• Extracted information:
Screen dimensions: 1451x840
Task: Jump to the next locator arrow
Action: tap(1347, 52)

--

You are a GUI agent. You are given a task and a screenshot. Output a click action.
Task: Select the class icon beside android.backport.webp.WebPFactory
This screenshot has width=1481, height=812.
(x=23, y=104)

• Task goal: Extract and reproduce without alteration the part of the items that opens with the line containing "Screen dimensions: 1451x840" and closes with the line containing "Action: tap(1347, 52)", including both of those lines.

• Final result:
Screen dimensions: 1451x840
Task: Jump to the next locator arrow
Action: tap(1347, 52)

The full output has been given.